The French government saw Greenpeace protests against its nuclear weapons tests in the Pacific as a threat to its national interests and had ordered its agents to plant the bombs. They had not intended to kill anyone – they had assumed that the crew would remain onshore after they first bomb – but they had certainly meant to intimidate.
Intimidation must have been part of the plan when, on 18 September this year, Russian coastguards descended from helicopters onto the Greenpeace ship Arctic Sunrise and seized everyone on board – Captain Wilcox, 27 other activists from 18 countries, including Dimitri Litvinov, a descendant of Stalin's foreign minister but a Swedish and American citizen, and two journalists – at knife and gunpoint. Protesters from the ship had previously tried to board the Prirazlomnaya oil platform in the Pechora Sea between the Novaya Zemlya archipelago and the Russian mainland.

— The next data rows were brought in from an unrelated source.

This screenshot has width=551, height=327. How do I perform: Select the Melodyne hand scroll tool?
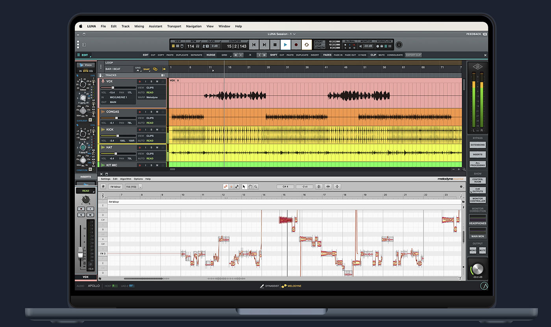coord(250,187)
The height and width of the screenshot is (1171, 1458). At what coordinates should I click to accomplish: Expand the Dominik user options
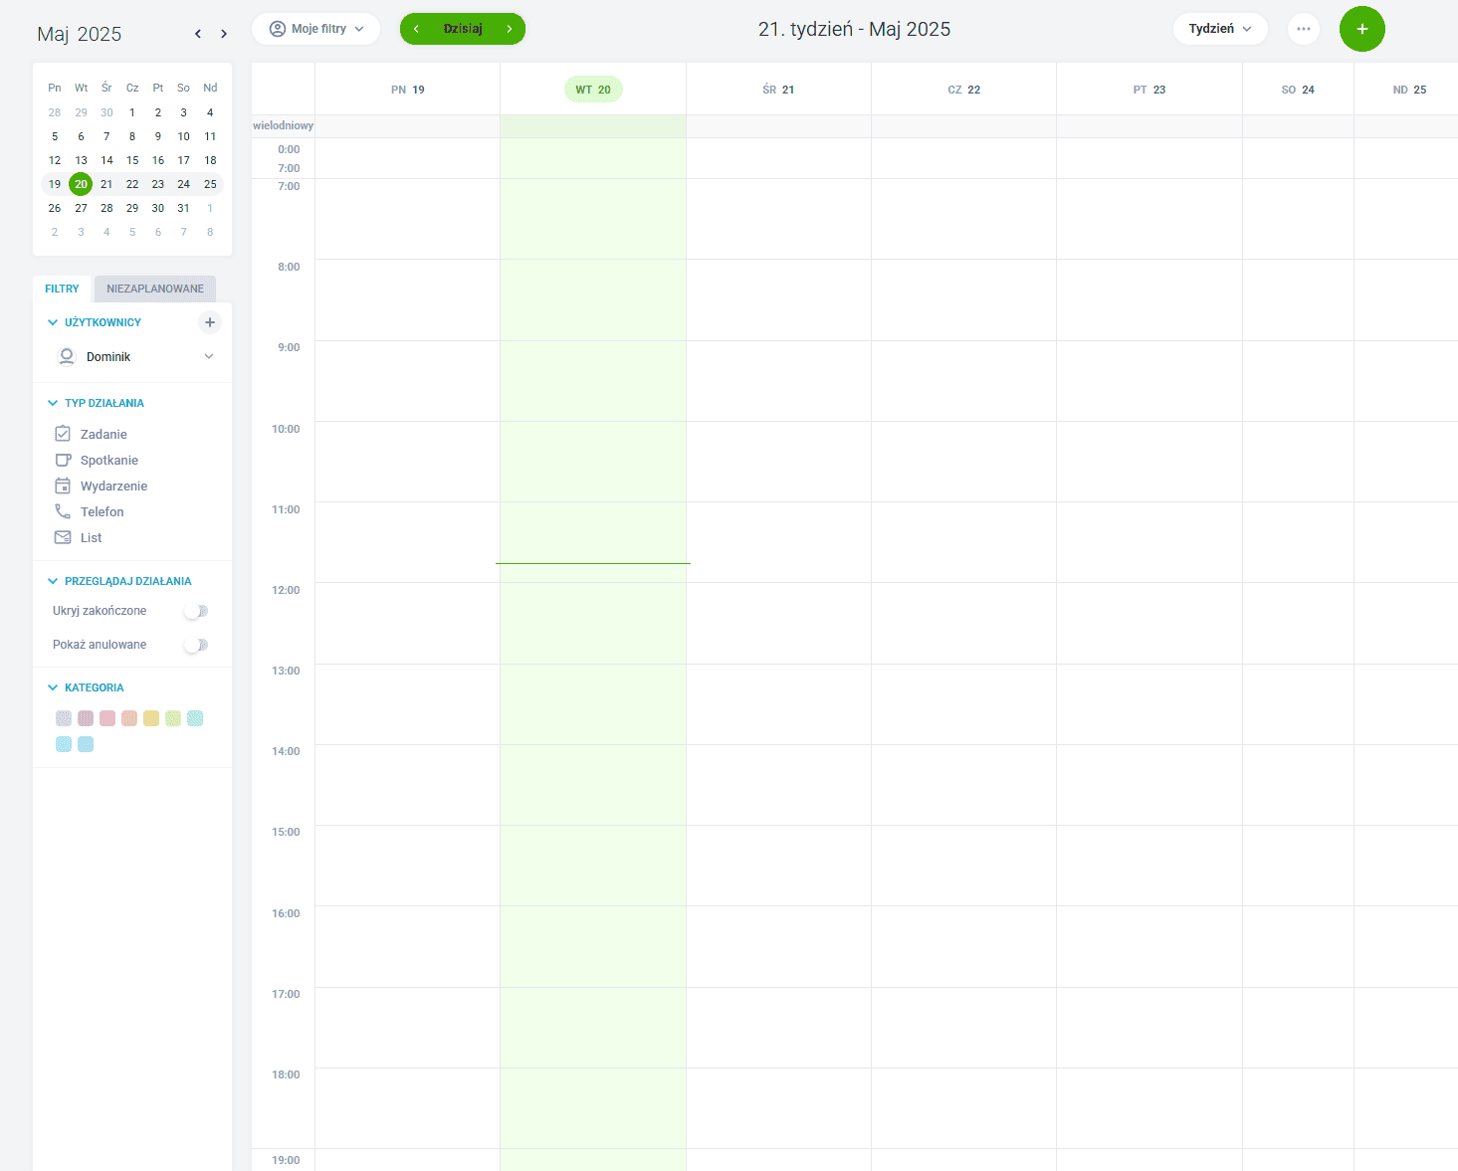(x=209, y=356)
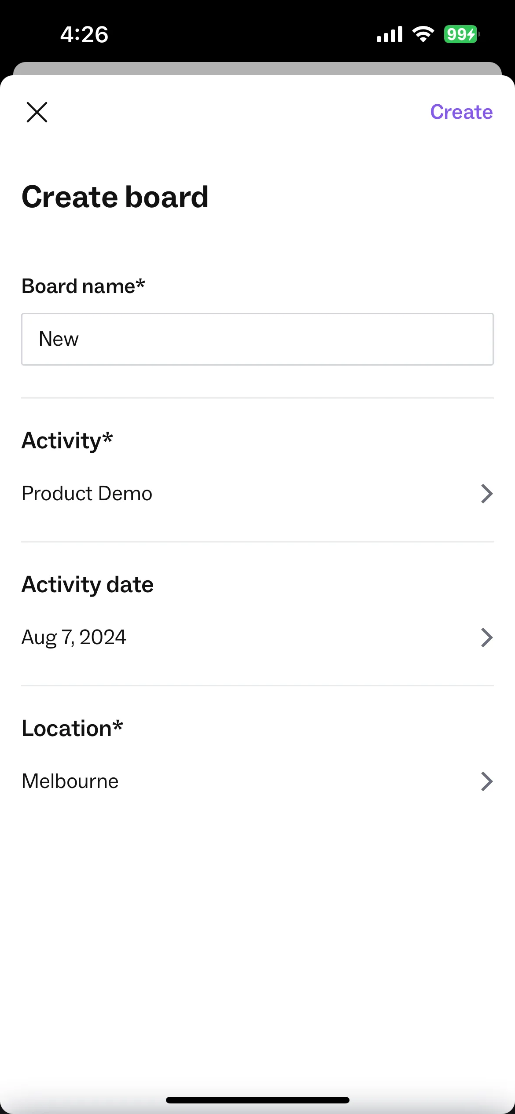Click the chevron beside Product Demo
Screen dimensions: 515x1114
486,494
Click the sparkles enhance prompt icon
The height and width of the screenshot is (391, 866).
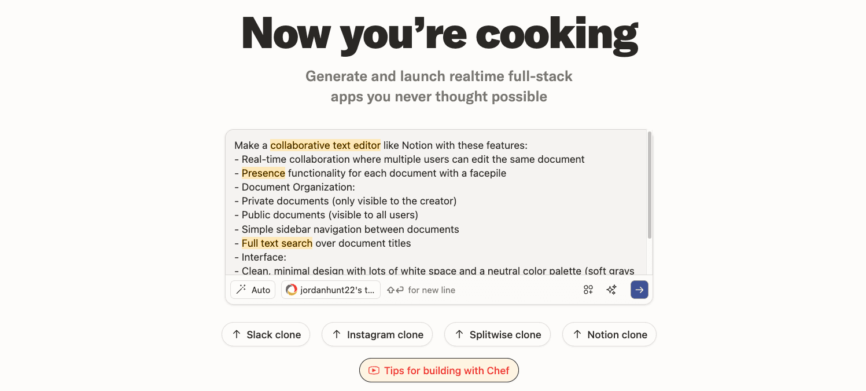click(611, 290)
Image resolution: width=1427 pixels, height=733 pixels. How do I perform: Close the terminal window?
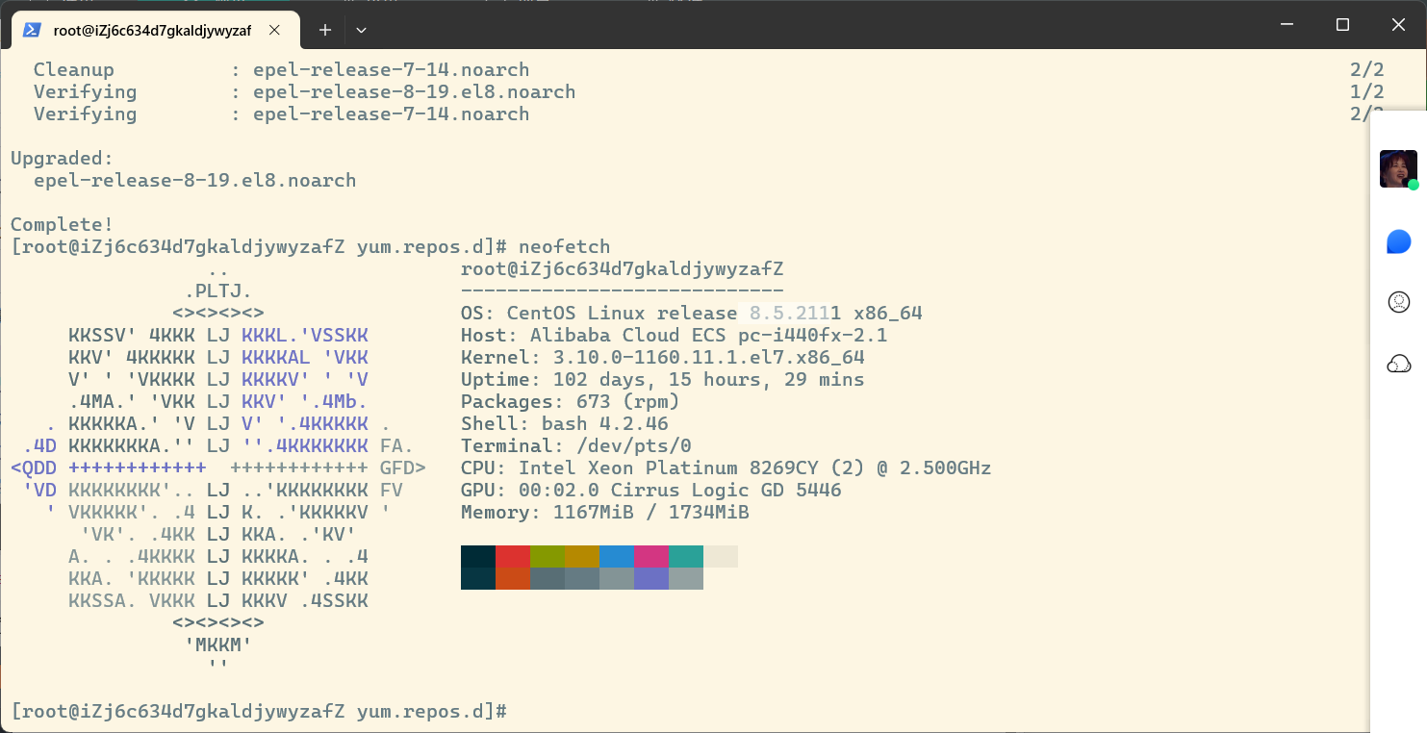pos(1398,25)
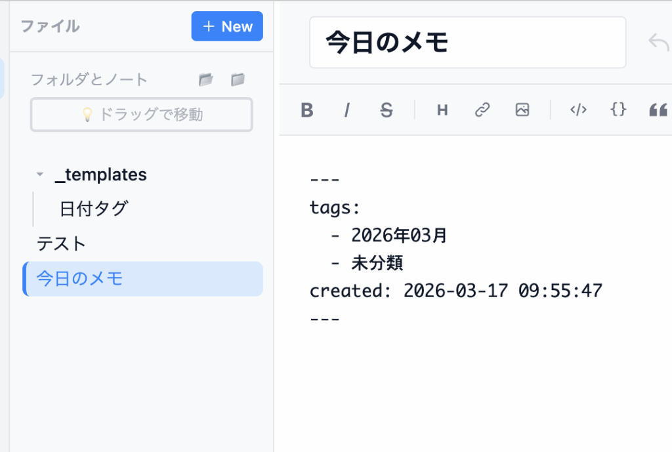This screenshot has height=452, width=672.
Task: Insert a hyperlink using the link icon
Action: tap(482, 110)
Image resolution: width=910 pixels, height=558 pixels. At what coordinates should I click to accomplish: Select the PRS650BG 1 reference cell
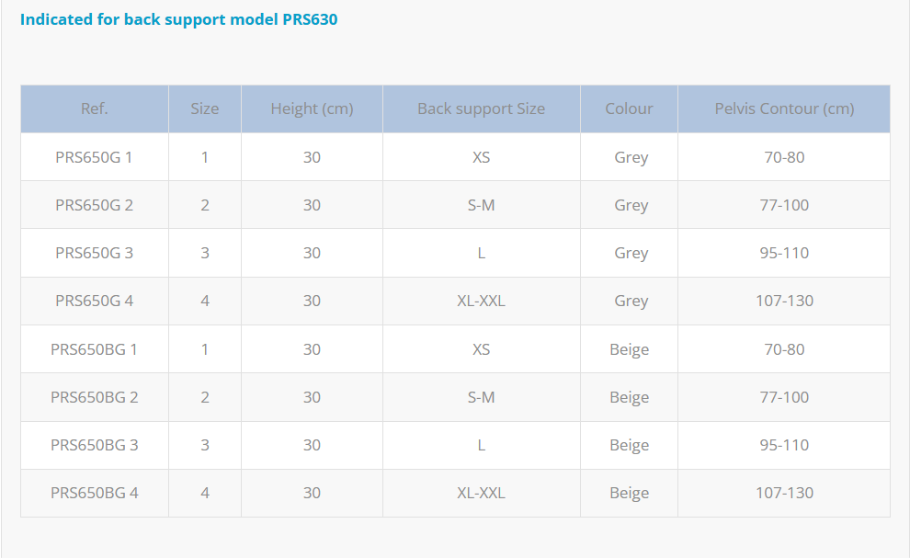click(94, 349)
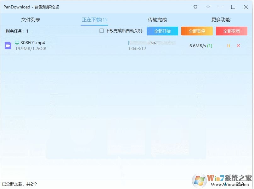The height and width of the screenshot is (189, 254).
Task: Open the theme skin icon in the title bar
Action: 195,7
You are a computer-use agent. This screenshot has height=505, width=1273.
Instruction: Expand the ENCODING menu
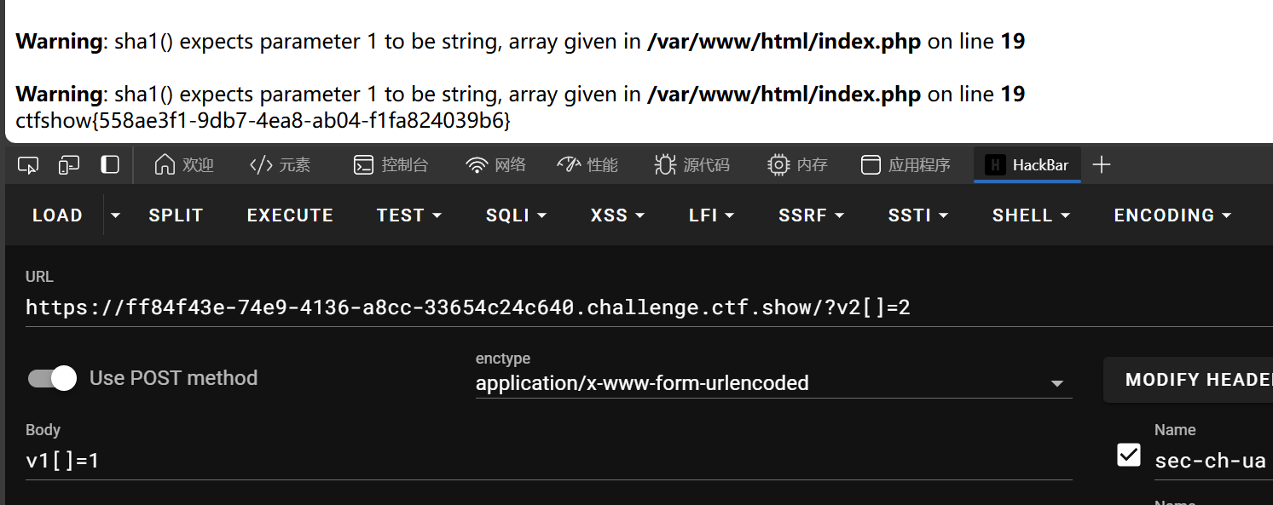pos(1172,215)
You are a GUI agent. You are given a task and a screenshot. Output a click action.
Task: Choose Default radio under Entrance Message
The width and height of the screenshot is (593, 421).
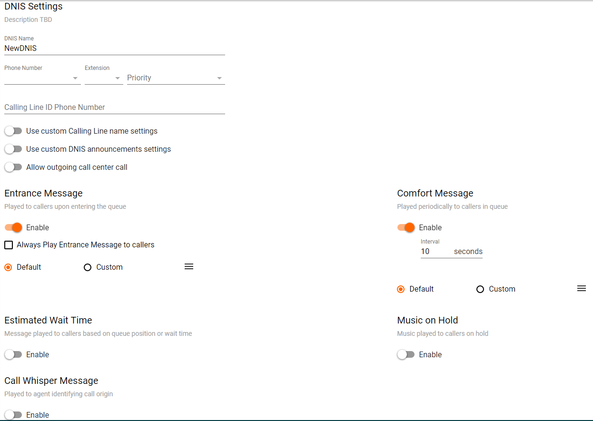click(8, 267)
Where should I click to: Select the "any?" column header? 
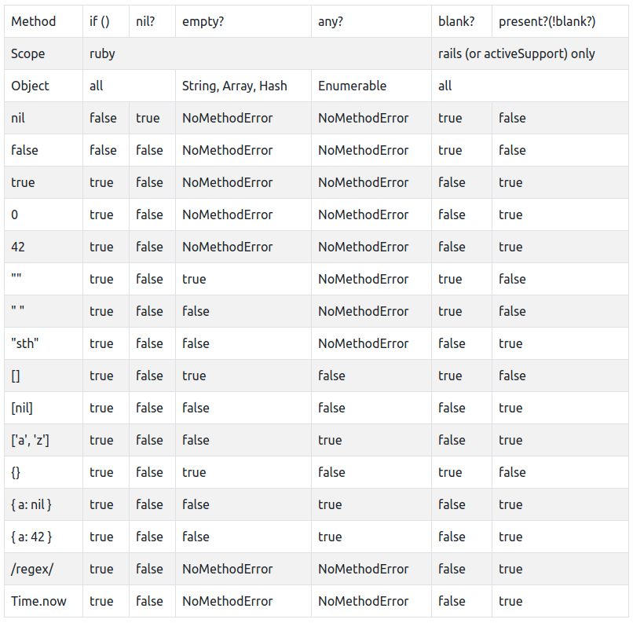tap(332, 21)
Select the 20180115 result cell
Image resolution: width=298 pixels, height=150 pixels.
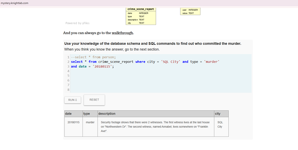[x=73, y=122]
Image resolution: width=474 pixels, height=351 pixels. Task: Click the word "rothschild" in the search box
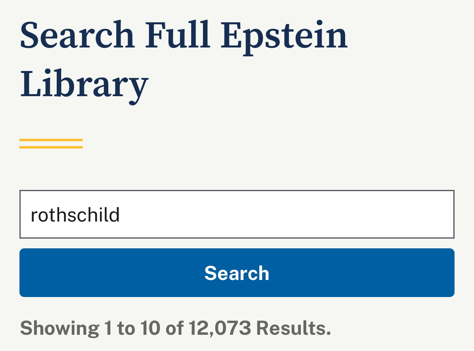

The Arctic Sunrise was towed to Murmansk. All 30 people were detained and, on 27 September, charged with piracy, which carries a 15 year sentence under Russian law. On 23 October the charges were changed to aggravated hooliganism, which carries a maximum sentence of seven years. The activists have so far been held for 51 days.
Russian state media say that the Greenpeace ‘eco-blackmailers’ are financed by the US State Department and that their battle is not merely with Gazprom, the owner and operator of the rig, but with Russia itself. Polling data reportedly show that 60 per cent of Russians approve of the government’s action, and 8 per cent consider it too lenient. Eleven Nobel peace laureates called on Vladimir Putin to drop the piracy charges. The chief executive of the Italian oil firm Eni, Gazprom's biggest client, and the Iranian vice president, Masoumeh Ebtekar, to release the activists. The government of the Netherlands, where the Arctic Sunrise is registered, says that the boarding of the ship breaches the UN Convention on the Law of the Sea (UNCLOS) and customary international law, and has asked the International Tribunal for the Law of the Sea to order Russia to release the ship and the activists. But the Russian government does not acknowledge UNCLOS settlement procedures.
Russia is the world's largest exporter of oil and gas. Gazprom, which is 50.01 per cent owned by the state, accounts for 16 per cent of global gas production. The Russian government has asserted sovereign rights to the seabed all the way to the North Pole. The Prirazlomnaya platform is an Arctic-class ice-resistant facility, the first of its kind. The Russian government says it is investing more than $63 billion by 2020 to discover and exploit new reserves in the Arctic.
Greenpeace says its protests are intended to draw attention to the risk of pollution in fragile Arctic environments and to call time on the exploitation of new reserves of fossil fuels. There is already enough coal, oil and gas exploitable at lower latitudes to cause dangerous climate change. The activists' position may seem sentimental or misguided when you look down the barrel of realpolitik. Europe's largest economies will be dependent on Russian gas until they can develop reliable alternatives; their muted response to the case is hardly surprising. But things can change. The French government was severely embarrassed by the Rainbow Warrior case and eventually stopped its nuclear tests in the Pacific.